We are continuing to have the discussion  regarding Schedule II medications because over the past decade the controls that have been put in place to manage the care and cost of medical treatment more efficaciously and efficiently have not produced the desired results. Some of this can be attributed to the pre-SB 863 environment where the MTUS was regularly subverted through the med-legal process. Claims where high level of opioids and other medications were approved for continuing treatment are still in the system and are now subject to IMR. While the adoption of IMR may be viewed as beneficial from a payment standpoint, it is not automatically beneficial in terms of patient care. As the actions of other states have shown, for those who have become addicted or incapacitated because of their overuse of these medications – at the direction of their treating physician – necessary care means more than saying you shouldn’t have had these, or as much of these, so we’re cutting you off.

Also, more needs to be understood about the universe of claims that will be most immediately affected by a closed formulary – long-term, open claims and claims where compensability has been denied, whether completely or whether there is a dispute over a consequence of an accepted claim. As the DWC moves forward with its new Guideline for the Use of Opioids to Treat Work-Related Injuries, there needs to be more specific treatment of legacy claims or any claim where the liability of the employer is in dispute. The MBC’s Pain Management Guidelines, currently under revision, are applicable to all practitioners regardless of the nature of the injury or illness or the mechanism by which a provider is compensated. The DWC would do well to incorporate that work product into the MTUS as a reminder to all providers that, even if the claim is not accepted, it is not “off the grid,” and the MBC requirements still apply.

Finally, the claims administration community needs to take a long hard look at how we review these cases. There is a universe of claims where Schedule II medications are being approved that would not seem to be supported by best medical evidence. Payers are an integral part of the close monitoring of claims where pain management is indicated and determining when it is appropriate to start tapering use of opioids with a goal of returning the injured worker to employment.
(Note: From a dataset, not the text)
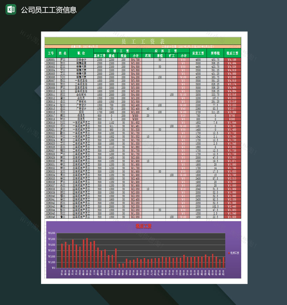Viewport: 287px width, 305px height.
Task: Click the 员工工资表 title banner
Action: coord(143,41)
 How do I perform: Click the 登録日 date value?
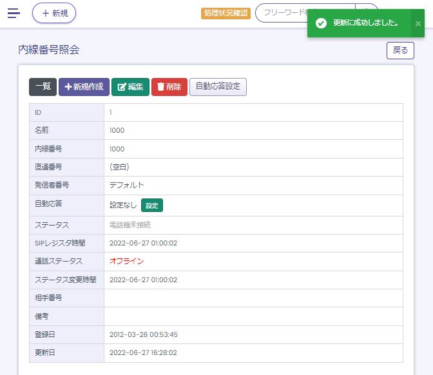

As noted by the MBC in its draft revised Pain Management Guidelines, when referring to workers’ compensation:

“The use of opioids in this population can be problematic. Some evidence suggests that early treatment with opioids may actually delay recovery and a return to work. Conflicts of motivation may also exist in patients on workers’ compensation, such as when a person may not want to return to an unsatisfying, difficult or hazardous job. Clinicians are advised to apply the same careful methods of assessment, creation of treatment plans and monitoring used for other pain patients but with added consideration of the psycho-social dynamics inherent in the workers’ compensation system. Injured workers should be afforded the full range of treatment options that are appropriate for the given condition causing the disability and impairment.”

As payers, we have the ultimate leverage to make certain treatment of injured workers meets this standard. But if we simply want to find a quicker, better way to say “no” when a request for authorization is faxed in, then a closed formulary will only be yet another attempt at lowering medical treatment costs that failed to meet expectations.